Each line below must be reproduced exactly as it stands. Pictures stay out of the copy.

----- SUPPLIED DATA

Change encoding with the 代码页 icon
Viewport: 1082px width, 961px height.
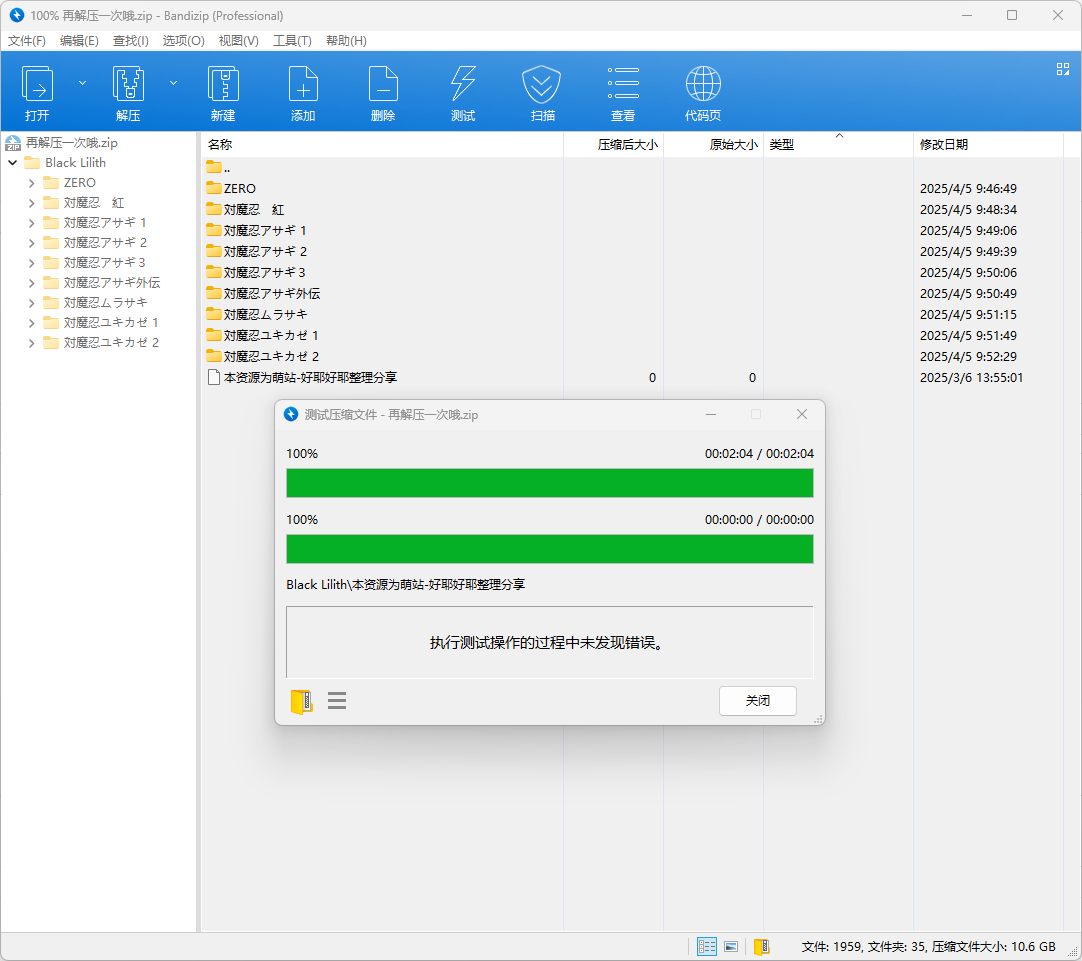tap(701, 90)
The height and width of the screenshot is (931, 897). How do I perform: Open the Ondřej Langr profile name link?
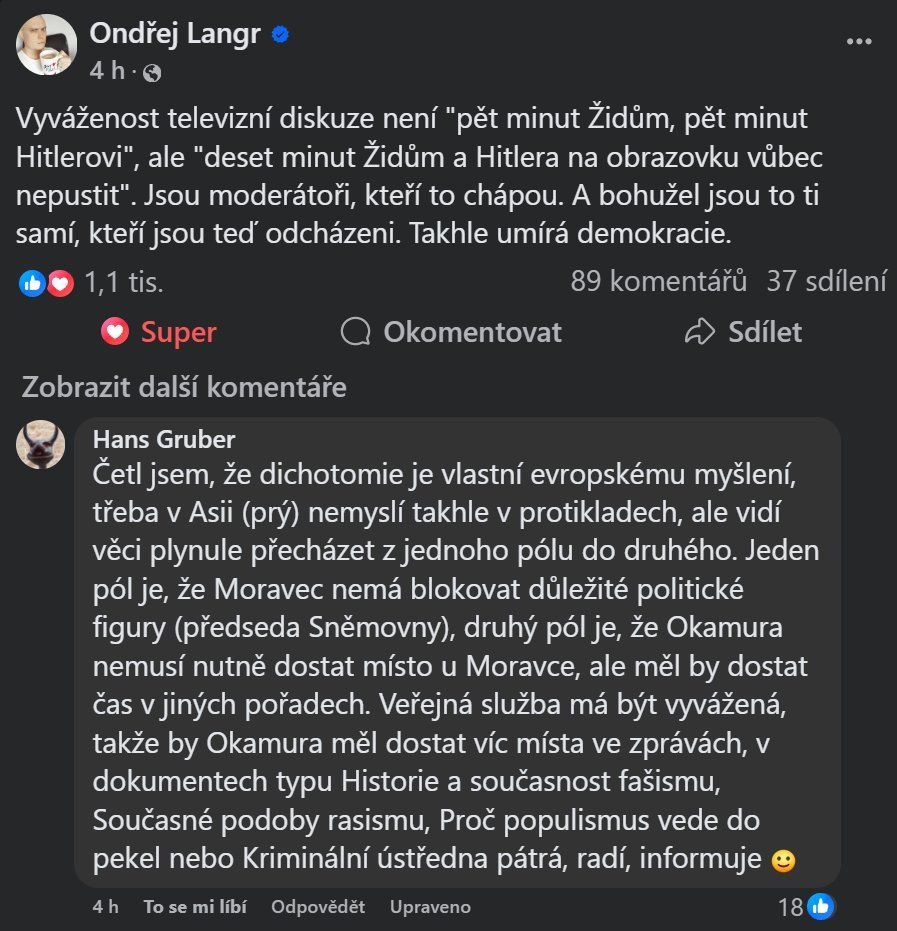tap(175, 34)
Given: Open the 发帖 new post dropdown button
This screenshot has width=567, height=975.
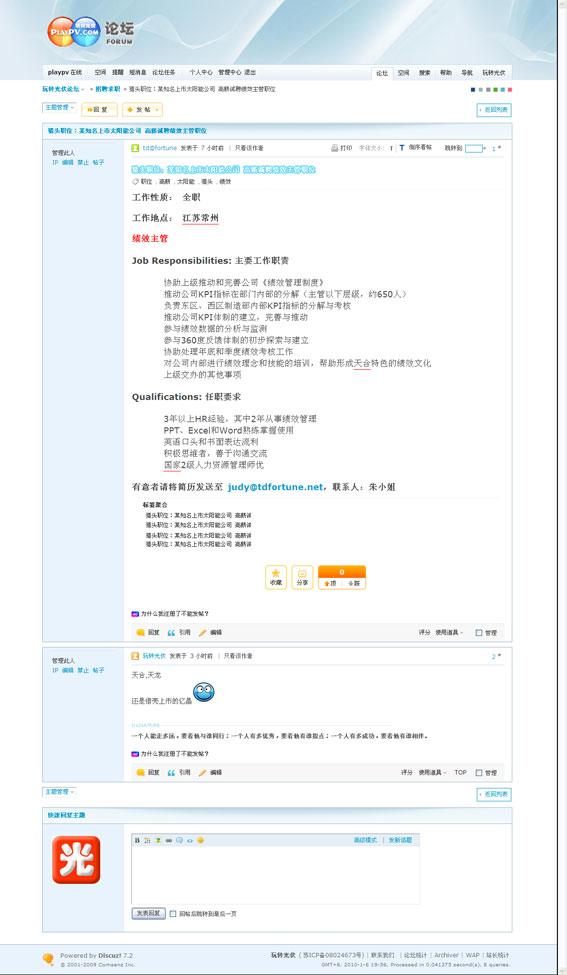Looking at the screenshot, I should [x=142, y=109].
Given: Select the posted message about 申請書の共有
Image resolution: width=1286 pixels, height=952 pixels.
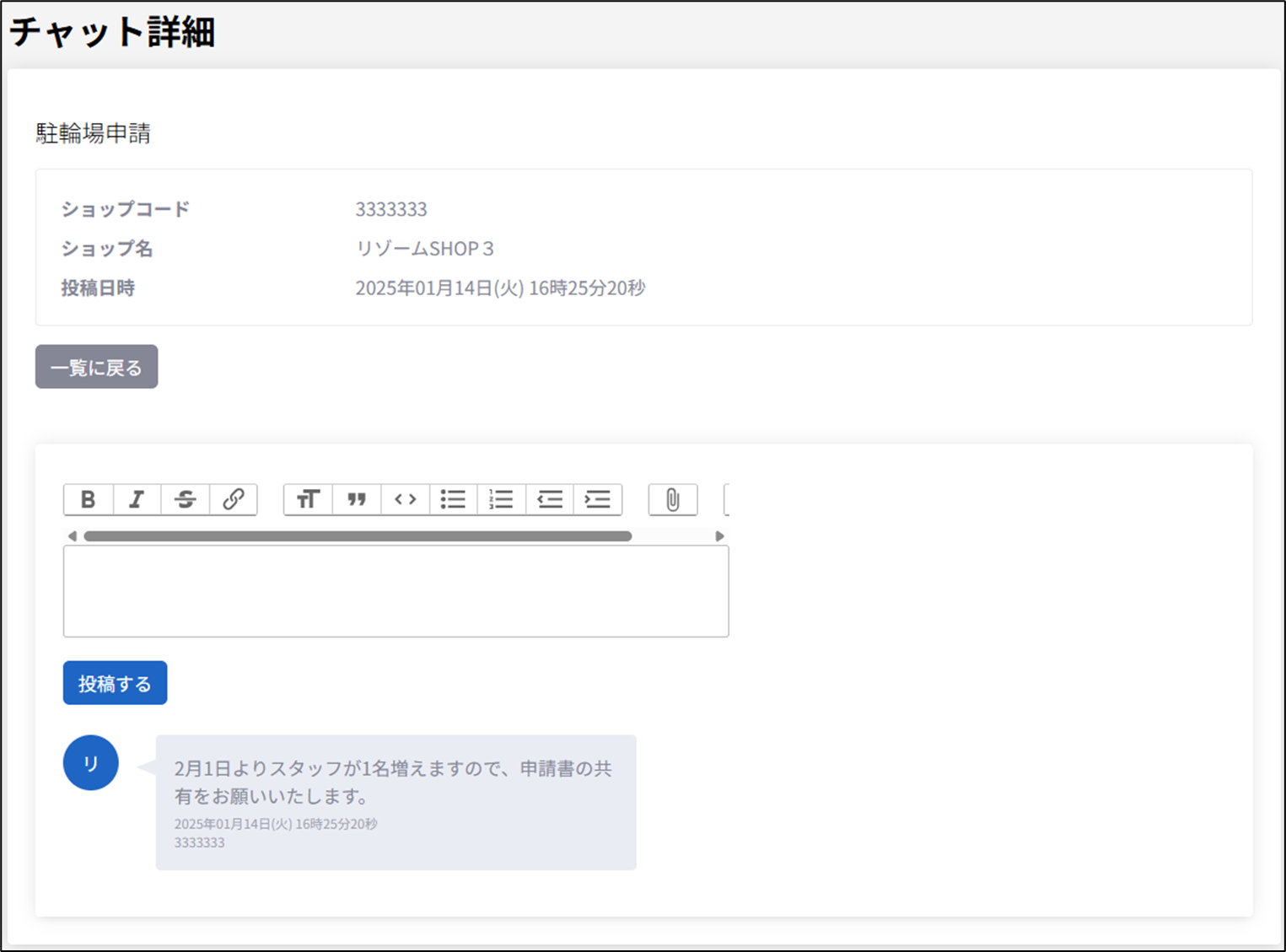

----------

* TASK OUTPUT
Change encoding with the 代码页 icon
Viewport: 1082px width, 961px height.
tap(701, 90)
The height and width of the screenshot is (931, 897). How do I perform: Open the Ondřej Langr profile name link?
tap(175, 34)
Given: Open the 发帖 new post dropdown button
This screenshot has width=567, height=975.
Looking at the screenshot, I should [x=142, y=109].
Given: Select the posted message about 申請書の共有
Image resolution: width=1286 pixels, height=952 pixels.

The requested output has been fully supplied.